= Task to complete =
Lay out the lines of the records below as a numbered list. Start with the line that contains "Identify the location of the right-facing", go on through the line that contains "pyautogui.click(x=704, y=484)", and leave out any blank lines.
####################
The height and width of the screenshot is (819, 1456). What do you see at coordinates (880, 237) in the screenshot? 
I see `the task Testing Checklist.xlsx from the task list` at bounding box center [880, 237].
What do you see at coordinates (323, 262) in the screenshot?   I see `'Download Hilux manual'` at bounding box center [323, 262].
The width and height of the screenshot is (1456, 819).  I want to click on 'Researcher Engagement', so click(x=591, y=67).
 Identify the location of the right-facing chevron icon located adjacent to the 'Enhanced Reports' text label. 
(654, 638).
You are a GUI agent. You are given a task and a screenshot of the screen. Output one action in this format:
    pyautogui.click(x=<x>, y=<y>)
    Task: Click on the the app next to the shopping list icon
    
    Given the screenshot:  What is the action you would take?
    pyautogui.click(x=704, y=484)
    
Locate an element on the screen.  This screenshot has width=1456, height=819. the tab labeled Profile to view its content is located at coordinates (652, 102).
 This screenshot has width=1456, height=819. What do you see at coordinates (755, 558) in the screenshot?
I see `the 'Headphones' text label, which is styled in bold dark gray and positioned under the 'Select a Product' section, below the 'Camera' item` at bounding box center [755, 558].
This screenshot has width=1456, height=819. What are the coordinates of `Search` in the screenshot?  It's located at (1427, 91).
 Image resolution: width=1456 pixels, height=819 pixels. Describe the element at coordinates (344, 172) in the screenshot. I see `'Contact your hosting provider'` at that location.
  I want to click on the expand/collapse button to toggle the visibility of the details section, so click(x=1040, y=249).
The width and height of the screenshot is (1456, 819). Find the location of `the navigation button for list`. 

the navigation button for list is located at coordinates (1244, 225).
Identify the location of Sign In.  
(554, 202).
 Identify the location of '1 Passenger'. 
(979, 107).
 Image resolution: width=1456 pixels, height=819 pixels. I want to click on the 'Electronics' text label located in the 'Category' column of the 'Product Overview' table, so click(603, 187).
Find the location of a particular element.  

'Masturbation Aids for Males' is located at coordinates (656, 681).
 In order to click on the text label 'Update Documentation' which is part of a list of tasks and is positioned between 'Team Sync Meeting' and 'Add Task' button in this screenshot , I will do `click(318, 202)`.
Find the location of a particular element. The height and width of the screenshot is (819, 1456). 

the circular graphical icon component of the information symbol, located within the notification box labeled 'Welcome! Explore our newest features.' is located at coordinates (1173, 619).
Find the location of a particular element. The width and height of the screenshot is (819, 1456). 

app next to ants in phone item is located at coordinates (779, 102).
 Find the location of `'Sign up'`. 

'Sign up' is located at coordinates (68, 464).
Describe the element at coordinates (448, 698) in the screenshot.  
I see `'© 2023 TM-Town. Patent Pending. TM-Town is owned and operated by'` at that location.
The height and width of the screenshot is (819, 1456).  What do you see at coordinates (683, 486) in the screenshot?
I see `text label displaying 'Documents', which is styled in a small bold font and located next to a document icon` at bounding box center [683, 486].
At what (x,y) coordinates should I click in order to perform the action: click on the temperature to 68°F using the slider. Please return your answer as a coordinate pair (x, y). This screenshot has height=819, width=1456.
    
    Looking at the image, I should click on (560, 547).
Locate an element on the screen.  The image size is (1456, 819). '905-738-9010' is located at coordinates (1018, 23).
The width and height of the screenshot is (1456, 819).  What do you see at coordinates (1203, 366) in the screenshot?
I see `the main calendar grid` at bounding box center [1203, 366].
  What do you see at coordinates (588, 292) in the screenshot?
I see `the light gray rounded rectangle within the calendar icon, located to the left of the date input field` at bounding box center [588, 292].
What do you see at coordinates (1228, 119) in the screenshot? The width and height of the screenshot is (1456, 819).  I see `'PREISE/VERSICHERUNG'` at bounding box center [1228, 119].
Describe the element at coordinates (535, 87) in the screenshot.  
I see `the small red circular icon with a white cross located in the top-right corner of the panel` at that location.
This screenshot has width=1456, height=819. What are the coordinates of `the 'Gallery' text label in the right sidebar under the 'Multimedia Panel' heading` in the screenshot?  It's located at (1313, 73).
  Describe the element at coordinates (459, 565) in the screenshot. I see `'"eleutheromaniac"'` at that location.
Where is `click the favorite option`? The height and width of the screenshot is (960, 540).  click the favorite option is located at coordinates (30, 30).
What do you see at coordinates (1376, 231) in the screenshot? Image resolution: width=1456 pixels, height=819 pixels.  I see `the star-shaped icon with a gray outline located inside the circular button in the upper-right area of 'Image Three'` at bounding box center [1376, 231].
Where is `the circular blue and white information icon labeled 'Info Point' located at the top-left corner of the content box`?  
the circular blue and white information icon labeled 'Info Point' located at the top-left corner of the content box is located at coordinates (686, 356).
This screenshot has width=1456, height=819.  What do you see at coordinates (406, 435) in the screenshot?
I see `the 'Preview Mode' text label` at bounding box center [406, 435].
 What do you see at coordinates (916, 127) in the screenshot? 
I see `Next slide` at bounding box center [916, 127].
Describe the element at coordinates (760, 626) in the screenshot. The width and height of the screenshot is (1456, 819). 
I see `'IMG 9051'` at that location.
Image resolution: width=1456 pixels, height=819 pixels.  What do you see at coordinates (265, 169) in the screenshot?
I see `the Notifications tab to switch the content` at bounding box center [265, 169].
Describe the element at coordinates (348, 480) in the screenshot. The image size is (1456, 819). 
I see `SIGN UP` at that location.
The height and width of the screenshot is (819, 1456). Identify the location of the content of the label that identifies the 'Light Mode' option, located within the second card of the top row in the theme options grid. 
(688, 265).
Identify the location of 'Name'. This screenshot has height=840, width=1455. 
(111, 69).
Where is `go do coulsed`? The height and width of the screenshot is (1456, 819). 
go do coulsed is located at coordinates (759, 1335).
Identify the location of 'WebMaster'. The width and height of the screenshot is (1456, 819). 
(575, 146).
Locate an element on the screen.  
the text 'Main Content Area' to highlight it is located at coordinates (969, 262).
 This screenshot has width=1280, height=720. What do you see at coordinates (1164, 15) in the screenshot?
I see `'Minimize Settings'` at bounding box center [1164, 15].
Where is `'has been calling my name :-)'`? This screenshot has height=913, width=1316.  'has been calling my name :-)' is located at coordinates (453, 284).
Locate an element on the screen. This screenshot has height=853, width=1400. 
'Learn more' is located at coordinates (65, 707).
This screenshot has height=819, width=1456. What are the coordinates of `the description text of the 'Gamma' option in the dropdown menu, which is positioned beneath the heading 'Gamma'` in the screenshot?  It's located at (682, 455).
####################
= Finished exercise =
1.  Identify the location of the right-facing chevron icon located adjacent to the 'Enhanced Reports' text label. 
2. (654, 638).
3. You are a GUI agent. You are given a task and a screenshot of the screen. Output one action in this format:
4.     pyautogui.click(x=<x>, y=<y>)
5.     Task: Click on the the app next to the shopping list icon
6.     Given the screenshot:  What is the action you would take?
7.     pyautogui.click(x=704, y=484)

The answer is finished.